GOAL: Can you render the lines of the listing, from the line with "Image resolution: width=496, height=2576." up to and including the line with "JPD (159, 1556)", as a Markdown table with the columns Row and Line, leaving out any blank lines?

Saved entries:
__________

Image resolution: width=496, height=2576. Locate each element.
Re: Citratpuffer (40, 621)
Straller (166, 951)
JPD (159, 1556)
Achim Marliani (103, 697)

__________

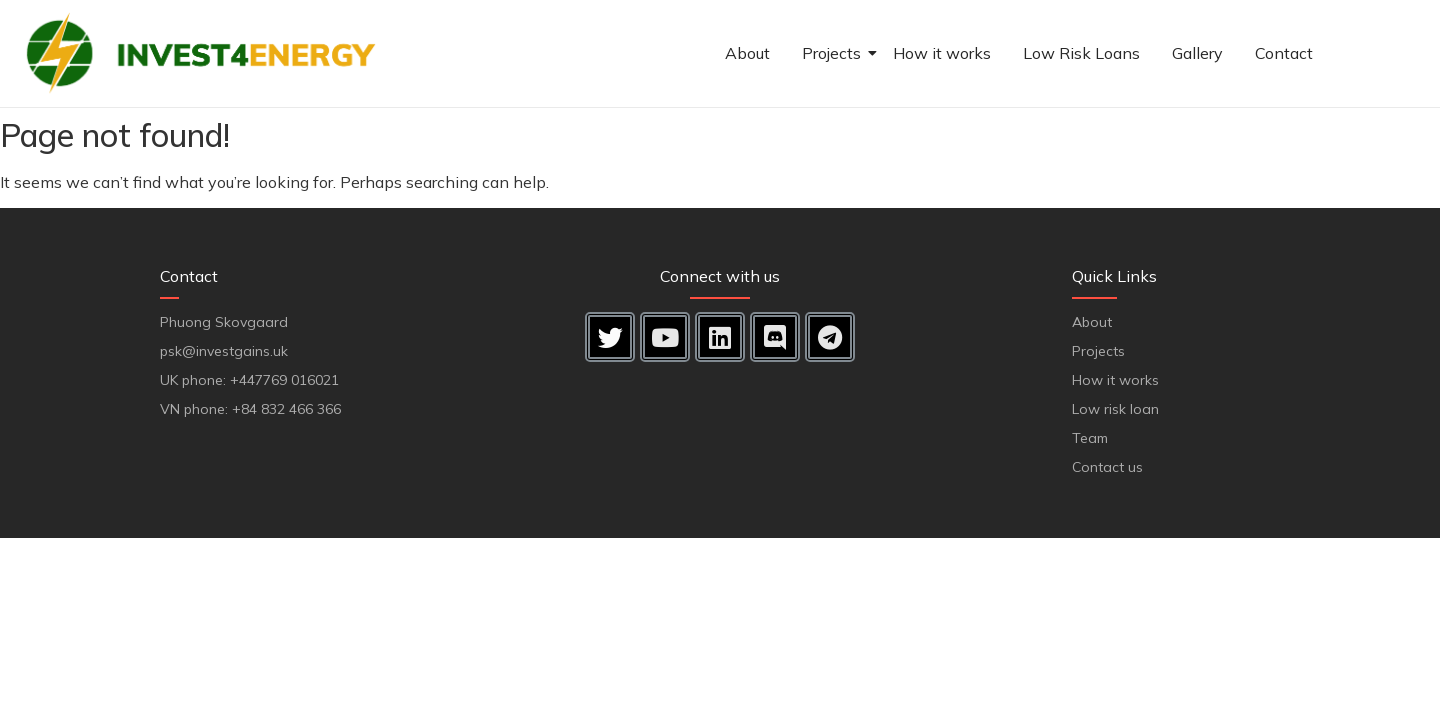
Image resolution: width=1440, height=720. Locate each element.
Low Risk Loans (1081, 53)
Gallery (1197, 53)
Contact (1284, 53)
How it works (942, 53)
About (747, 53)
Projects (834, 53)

__________

RESULT BELOW:
| Row | Line |
|---|---|
| 1 | Image resolution: width=496, height=2576. Locate each element. |
| 2 | Re: Citratpuffer (40, 621) |
| 3 | Straller (166, 951) |
| 4 | JPD (159, 1556) |